▶ **Activity**
A word-for-word printout of the whole listing is needed.

▶ **Data for processing**
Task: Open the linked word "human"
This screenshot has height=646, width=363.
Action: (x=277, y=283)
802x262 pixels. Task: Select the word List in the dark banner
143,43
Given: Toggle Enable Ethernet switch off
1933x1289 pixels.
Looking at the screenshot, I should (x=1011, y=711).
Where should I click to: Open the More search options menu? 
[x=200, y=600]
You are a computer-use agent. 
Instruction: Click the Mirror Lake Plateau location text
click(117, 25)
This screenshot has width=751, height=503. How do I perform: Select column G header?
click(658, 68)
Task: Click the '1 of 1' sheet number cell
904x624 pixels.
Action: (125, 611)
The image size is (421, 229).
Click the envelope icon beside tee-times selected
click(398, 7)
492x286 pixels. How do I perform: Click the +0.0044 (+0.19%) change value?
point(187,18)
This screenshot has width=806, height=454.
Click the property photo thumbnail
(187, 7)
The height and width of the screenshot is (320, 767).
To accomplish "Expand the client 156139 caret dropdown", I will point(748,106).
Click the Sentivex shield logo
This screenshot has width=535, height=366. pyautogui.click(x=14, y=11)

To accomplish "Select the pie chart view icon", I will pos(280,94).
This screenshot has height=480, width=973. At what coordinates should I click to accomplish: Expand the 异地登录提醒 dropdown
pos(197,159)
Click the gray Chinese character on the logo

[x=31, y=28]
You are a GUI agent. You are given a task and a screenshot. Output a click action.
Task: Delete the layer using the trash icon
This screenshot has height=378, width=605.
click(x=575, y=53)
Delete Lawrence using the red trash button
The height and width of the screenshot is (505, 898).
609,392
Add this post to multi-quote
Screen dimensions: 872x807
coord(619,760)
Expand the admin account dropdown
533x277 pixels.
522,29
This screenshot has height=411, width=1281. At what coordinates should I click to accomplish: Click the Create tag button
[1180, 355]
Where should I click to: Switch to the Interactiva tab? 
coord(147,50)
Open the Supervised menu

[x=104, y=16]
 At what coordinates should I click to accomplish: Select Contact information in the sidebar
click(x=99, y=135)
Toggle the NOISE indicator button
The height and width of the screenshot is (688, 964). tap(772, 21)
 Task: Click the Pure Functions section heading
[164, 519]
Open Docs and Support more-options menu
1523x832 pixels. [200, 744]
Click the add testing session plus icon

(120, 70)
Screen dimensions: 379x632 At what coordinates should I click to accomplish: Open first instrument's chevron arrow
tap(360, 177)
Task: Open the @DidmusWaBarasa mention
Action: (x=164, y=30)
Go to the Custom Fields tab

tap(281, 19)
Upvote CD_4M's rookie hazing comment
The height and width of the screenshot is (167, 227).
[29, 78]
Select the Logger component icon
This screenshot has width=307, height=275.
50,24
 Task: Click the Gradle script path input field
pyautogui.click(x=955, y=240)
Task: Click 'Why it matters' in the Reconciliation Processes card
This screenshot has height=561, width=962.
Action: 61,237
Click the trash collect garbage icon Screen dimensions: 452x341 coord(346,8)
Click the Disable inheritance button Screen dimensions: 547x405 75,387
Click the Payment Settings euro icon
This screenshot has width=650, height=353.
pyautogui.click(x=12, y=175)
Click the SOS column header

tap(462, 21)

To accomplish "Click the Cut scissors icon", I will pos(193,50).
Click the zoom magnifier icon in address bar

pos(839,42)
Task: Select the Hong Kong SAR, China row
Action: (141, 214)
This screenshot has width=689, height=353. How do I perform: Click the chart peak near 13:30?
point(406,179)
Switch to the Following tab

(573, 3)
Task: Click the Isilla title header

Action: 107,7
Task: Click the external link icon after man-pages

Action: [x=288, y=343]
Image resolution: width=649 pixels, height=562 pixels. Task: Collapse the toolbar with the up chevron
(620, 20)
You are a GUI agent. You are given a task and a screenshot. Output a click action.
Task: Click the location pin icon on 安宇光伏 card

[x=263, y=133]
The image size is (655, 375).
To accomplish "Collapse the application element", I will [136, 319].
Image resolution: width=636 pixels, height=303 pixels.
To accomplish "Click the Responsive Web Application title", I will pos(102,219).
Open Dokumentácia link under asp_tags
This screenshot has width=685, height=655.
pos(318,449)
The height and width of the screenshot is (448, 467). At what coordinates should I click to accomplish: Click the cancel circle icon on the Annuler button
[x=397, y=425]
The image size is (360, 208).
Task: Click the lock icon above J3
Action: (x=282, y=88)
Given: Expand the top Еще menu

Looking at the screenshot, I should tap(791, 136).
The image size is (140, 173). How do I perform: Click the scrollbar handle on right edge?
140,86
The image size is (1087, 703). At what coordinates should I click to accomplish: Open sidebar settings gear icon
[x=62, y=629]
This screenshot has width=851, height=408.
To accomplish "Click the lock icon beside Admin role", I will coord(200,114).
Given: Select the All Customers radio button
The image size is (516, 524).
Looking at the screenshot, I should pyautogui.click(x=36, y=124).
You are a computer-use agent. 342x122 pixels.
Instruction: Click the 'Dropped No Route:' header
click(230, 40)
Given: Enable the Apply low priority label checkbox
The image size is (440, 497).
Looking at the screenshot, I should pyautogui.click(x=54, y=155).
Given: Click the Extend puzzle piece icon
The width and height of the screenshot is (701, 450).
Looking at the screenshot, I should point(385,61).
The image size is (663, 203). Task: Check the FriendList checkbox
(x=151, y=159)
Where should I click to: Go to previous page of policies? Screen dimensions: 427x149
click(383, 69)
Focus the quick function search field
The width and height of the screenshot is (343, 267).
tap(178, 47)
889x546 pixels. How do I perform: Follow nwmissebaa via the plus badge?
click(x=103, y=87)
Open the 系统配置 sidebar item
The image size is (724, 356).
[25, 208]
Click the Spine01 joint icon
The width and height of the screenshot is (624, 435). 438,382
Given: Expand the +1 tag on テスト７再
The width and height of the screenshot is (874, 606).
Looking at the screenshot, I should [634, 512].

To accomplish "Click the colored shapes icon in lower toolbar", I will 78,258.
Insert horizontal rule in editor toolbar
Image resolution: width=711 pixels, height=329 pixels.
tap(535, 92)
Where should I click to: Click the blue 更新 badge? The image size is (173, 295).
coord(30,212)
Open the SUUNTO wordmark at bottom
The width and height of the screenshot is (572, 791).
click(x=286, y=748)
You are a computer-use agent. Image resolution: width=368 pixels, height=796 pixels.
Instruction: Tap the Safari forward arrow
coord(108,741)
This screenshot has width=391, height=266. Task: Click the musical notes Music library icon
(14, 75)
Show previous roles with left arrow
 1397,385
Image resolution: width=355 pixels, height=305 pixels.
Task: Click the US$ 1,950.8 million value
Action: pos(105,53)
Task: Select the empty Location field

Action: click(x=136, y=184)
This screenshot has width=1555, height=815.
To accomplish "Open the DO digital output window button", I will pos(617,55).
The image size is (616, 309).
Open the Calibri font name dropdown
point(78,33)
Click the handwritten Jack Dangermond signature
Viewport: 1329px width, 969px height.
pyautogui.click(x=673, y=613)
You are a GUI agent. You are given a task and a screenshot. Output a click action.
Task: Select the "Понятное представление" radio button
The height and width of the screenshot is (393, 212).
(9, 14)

▶ **Response**
Task: Open the linked word "human"
This screenshot has height=646, width=363.
Action: (x=277, y=283)
802x262 pixels. Task: Select the word List in the dark banner
143,43
Given: Toggle Enable Ethernet switch off
1933x1289 pixels.
Looking at the screenshot, I should (x=1011, y=711).
Where should I click to: Open the More search options menu? 
[x=200, y=600]
You are a computer-use agent. 
Instruction: Click the Mirror Lake Plateau location text
click(117, 25)
This screenshot has width=751, height=503. How do I perform: Select column G header?
click(658, 68)
Task: Click the '1 of 1' sheet number cell
904x624 pixels.
Action: (125, 611)
The image size is (421, 229).
Click the envelope icon beside tee-times selected
click(398, 7)
492x286 pixels. How do I perform: Click the +0.0044 (+0.19%) change value?
point(187,18)
This screenshot has width=806, height=454.
Click the property photo thumbnail
(187, 7)
The height and width of the screenshot is (320, 767).
To accomplish "Expand the client 156139 caret dropdown", I will point(748,106).
Click the Sentivex shield logo
This screenshot has width=535, height=366. pyautogui.click(x=14, y=11)

To accomplish "Select the pie chart view icon", I will pos(280,94).
This screenshot has height=480, width=973. At what coordinates should I click to accomplish: Expand the 异地登录提醒 dropdown
pos(197,159)
Click the gray Chinese character on the logo

[x=31, y=28]
You are a GUI agent. You are given a task and a screenshot. Output a click action.
Task: Delete the layer using the trash icon
This screenshot has height=378, width=605.
click(x=575, y=53)
Delete Lawrence using the red trash button
The height and width of the screenshot is (505, 898).
609,392
Add this post to multi-quote
Screen dimensions: 872x807
coord(619,760)
Expand the admin account dropdown
533x277 pixels.
522,29
This screenshot has height=411, width=1281. At what coordinates should I click to accomplish: Click the Create tag button
[1180, 355]
Where should I click to: Switch to the Interactiva tab? 
coord(147,50)
Open the Supervised menu

[x=104, y=16]
 At what coordinates should I click to accomplish: Select Contact information in the sidebar
click(x=99, y=135)
Toggle the NOISE indicator button
The height and width of the screenshot is (688, 964). tap(772, 21)
 Task: Click the Pure Functions section heading
[164, 519]
Open Docs and Support more-options menu
1523x832 pixels. [200, 744]
Click the add testing session plus icon

(120, 70)
Screen dimensions: 379x632 At what coordinates should I click to accomplish: Open first instrument's chevron arrow
tap(360, 177)
Task: Open the @DidmusWaBarasa mention
Action: (x=164, y=30)
Go to the Custom Fields tab

tap(281, 19)
Upvote CD_4M's rookie hazing comment
The height and width of the screenshot is (167, 227).
[29, 78]
Select the Logger component icon
This screenshot has width=307, height=275.
50,24
 Task: Click the Gradle script path input field
pyautogui.click(x=955, y=240)
Task: Click 'Why it matters' in the Reconciliation Processes card
This screenshot has height=561, width=962.
Action: 61,237
Click the trash collect garbage icon Screen dimensions: 452x341 coord(346,8)
Click the Disable inheritance button Screen dimensions: 547x405 75,387
Click the Payment Settings euro icon
This screenshot has width=650, height=353.
pyautogui.click(x=12, y=175)
Click the SOS column header

tap(462, 21)

To accomplish "Click the Cut scissors icon", I will pos(193,50).
Click the zoom magnifier icon in address bar

pos(839,42)
Task: Select the Hong Kong SAR, China row
Action: (141, 214)
This screenshot has width=689, height=353. How do I perform: Click the chart peak near 13:30?
point(406,179)
Switch to the Following tab

(573, 3)
Task: Click the Isilla title header

Action: 107,7
Task: Click the external link icon after man-pages

Action: [x=288, y=343]
Image resolution: width=649 pixels, height=562 pixels. Task: Collapse the toolbar with the up chevron
(620, 20)
You are a GUI agent. You are given a task and a screenshot. Output a click action.
Task: Click the location pin icon on 安宇光伏 card

[x=263, y=133]
The image size is (655, 375).
To accomplish "Collapse the application element", I will [136, 319].
Image resolution: width=636 pixels, height=303 pixels.
To accomplish "Click the Responsive Web Application title", I will pos(102,219).
Open Dokumentácia link under asp_tags
This screenshot has width=685, height=655.
pos(318,449)
The height and width of the screenshot is (448, 467). At what coordinates should I click to accomplish: Click the cancel circle icon on the Annuler button
[x=397, y=425]
The image size is (360, 208).
Task: Click the lock icon above J3
Action: (x=282, y=88)
Given: Expand the top Еще menu

Looking at the screenshot, I should tap(791, 136).
The image size is (140, 173). How do I perform: Click the scrollbar handle on right edge?
140,86
The image size is (1087, 703). At what coordinates should I click to accomplish: Open sidebar settings gear icon
[x=62, y=629]
This screenshot has width=851, height=408.
To accomplish "Click the lock icon beside Admin role", I will coord(200,114).
Given: Select the All Customers radio button
The image size is (516, 524).
Looking at the screenshot, I should pyautogui.click(x=36, y=124).
You are a computer-use agent. 342x122 pixels.
Instruction: Click the 'Dropped No Route:' header
click(230, 40)
Given: Enable the Apply low priority label checkbox
The image size is (440, 497).
Looking at the screenshot, I should pyautogui.click(x=54, y=155).
Given: Click the Extend puzzle piece icon
The width and height of the screenshot is (701, 450).
Looking at the screenshot, I should point(385,61).
The image size is (663, 203). Task: Check the FriendList checkbox
(x=151, y=159)
Where should I click to: Go to previous page of policies? Screen dimensions: 427x149
click(383, 69)
Focus the quick function search field
The width and height of the screenshot is (343, 267).
tap(178, 47)
889x546 pixels. How do I perform: Follow nwmissebaa via the plus badge?
click(x=103, y=87)
Open the 系统配置 sidebar item
The image size is (724, 356).
[25, 208]
Click the Spine01 joint icon
The width and height of the screenshot is (624, 435). 438,382
Given: Expand the +1 tag on テスト７再
The width and height of the screenshot is (874, 606).
Looking at the screenshot, I should [634, 512].

To accomplish "Click the colored shapes icon in lower toolbar", I will 78,258.
Insert horizontal rule in editor toolbar
Image resolution: width=711 pixels, height=329 pixels.
tap(535, 92)
Where should I click to: Click the blue 更新 badge? The image size is (173, 295).
coord(30,212)
Open the SUUNTO wordmark at bottom
The width and height of the screenshot is (572, 791).
click(x=286, y=748)
You are a computer-use agent. Image resolution: width=368 pixels, height=796 pixels.
Instruction: Tap the Safari forward arrow
coord(108,741)
This screenshot has width=391, height=266. Task: Click the musical notes Music library icon
(14, 75)
Show previous roles with left arrow
 1397,385
Image resolution: width=355 pixels, height=305 pixels.
Task: Click the US$ 1,950.8 million value
Action: pos(105,53)
Task: Select the empty Location field

Action: click(x=136, y=184)
This screenshot has width=1555, height=815.
To accomplish "Open the DO digital output window button", I will pos(617,55).
The image size is (616, 309).
Open the Calibri font name dropdown
point(78,33)
Click the handwritten Jack Dangermond signature
Viewport: 1329px width, 969px height.
pyautogui.click(x=673, y=613)
You are a GUI agent. You are given a task and a screenshot. Output a click action.
Task: Select the "Понятное представление" radio button
The height and width of the screenshot is (393, 212).
(9, 14)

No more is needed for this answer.